400 yıldır bulunduğu yerden gidiyor...

Osmanlı arşivleri, 400 yıldır bulunduğu İstanbul Sultanahmet’ten taşınacak. Yaklaşık 100 milyon belge, 370 bin defter, Kağıthane’de üstün teknolojiyle 52 dönüm alan üzerinde inşa edilen yeni binada barındırılacak. Birçok tarihçi, yeni binada sel tehdidi ve rutubet nedeniyle belgelerin zarar göreceğini savunuyor. Tarihçiler, belgelerin 400 yıldır alıştıkları havada kalması gerektiğini söylüyor. Bazı tarihçiler ise arşivin mevcut yerinde de çürüdüğünü söylüyor. VATAN’ın sorularını yanıtlayan tarihçilerin görüşleri şöyle:

‘Daha iyi bir yer olabilirdi’
– 29 Mayıs Üniversitesi Öğretim Üyesi Prof. Dr. Feridun EMECEN:

400 yıl boyunca kaldığı yerde kalmalıydı evrak.

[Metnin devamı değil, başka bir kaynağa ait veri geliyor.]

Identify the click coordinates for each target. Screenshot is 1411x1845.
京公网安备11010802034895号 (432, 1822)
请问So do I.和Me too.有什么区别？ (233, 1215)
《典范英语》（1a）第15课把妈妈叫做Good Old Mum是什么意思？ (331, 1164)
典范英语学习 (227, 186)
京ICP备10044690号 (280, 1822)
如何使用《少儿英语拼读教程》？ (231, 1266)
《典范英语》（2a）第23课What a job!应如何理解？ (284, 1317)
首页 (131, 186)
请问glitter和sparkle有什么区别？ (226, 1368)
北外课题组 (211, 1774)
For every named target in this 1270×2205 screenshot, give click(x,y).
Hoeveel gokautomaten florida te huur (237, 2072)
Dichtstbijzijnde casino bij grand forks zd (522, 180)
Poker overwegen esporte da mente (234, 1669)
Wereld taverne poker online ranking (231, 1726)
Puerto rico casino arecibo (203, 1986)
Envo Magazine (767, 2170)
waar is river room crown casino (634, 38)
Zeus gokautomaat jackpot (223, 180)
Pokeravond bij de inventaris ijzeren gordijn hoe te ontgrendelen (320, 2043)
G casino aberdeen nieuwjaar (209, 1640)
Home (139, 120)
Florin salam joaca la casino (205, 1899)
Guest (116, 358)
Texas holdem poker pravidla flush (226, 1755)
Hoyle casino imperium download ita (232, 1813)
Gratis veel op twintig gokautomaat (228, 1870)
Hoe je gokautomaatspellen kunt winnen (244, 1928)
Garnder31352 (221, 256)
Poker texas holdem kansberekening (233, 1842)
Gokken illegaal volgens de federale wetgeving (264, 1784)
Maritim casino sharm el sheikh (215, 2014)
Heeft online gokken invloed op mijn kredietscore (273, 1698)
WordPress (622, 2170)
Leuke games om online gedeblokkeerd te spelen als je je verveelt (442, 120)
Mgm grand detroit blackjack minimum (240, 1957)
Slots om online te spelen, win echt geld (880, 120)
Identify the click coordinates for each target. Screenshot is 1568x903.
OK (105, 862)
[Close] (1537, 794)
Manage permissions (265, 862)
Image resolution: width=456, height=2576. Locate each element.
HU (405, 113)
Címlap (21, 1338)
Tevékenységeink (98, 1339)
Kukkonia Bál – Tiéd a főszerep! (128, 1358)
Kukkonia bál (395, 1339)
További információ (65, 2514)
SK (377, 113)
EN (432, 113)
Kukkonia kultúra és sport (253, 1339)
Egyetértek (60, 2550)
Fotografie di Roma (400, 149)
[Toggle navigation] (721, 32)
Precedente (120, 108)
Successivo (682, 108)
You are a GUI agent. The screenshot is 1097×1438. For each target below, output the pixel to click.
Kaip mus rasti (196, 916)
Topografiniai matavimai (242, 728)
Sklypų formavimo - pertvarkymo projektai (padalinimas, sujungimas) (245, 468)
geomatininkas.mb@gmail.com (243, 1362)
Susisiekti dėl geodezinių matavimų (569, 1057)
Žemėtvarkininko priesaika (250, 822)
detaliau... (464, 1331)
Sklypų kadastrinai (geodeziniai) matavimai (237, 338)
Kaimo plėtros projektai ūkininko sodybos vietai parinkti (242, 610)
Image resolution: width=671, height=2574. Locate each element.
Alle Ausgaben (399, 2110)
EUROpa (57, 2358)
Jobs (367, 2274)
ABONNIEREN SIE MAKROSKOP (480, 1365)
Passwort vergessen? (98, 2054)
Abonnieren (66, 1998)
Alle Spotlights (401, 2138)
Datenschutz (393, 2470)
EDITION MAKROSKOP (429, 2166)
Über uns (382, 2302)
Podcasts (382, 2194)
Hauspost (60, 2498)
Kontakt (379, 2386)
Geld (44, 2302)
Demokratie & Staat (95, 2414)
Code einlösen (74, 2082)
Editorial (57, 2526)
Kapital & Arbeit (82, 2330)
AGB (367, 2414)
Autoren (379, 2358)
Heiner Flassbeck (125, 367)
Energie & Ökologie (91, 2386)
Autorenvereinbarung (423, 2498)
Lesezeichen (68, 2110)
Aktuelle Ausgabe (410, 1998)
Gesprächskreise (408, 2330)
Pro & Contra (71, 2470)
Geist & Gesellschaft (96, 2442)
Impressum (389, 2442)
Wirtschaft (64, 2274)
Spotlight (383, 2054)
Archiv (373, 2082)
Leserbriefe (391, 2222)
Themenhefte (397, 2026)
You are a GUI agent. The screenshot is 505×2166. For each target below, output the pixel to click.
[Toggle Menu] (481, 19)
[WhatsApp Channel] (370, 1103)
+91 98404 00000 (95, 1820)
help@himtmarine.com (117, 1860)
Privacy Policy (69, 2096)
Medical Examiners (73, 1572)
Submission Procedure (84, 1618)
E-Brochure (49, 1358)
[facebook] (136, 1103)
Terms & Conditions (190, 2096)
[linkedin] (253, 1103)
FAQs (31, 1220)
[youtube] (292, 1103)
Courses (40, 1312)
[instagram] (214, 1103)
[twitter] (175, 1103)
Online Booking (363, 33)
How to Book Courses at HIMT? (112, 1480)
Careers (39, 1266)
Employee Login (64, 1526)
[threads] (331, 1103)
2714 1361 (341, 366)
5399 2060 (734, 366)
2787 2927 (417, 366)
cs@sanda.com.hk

O havaya alışmıştı. Daha iyi, daha mükemmel bir mevki olsa belki kabul edilebilirdi. Ama derenin çok yakınına, rutubetin olduğu bir yere arşivi götürmek doğru bir yaklaşım olmadı. Risk alanına belgeleri götürüyorlar. Uzun vadeli düşündüğümüz zaman, tabiat bu her şey olabilir, orada arşivin bulunması her an bir risk altında bulunması anlamına geliyor.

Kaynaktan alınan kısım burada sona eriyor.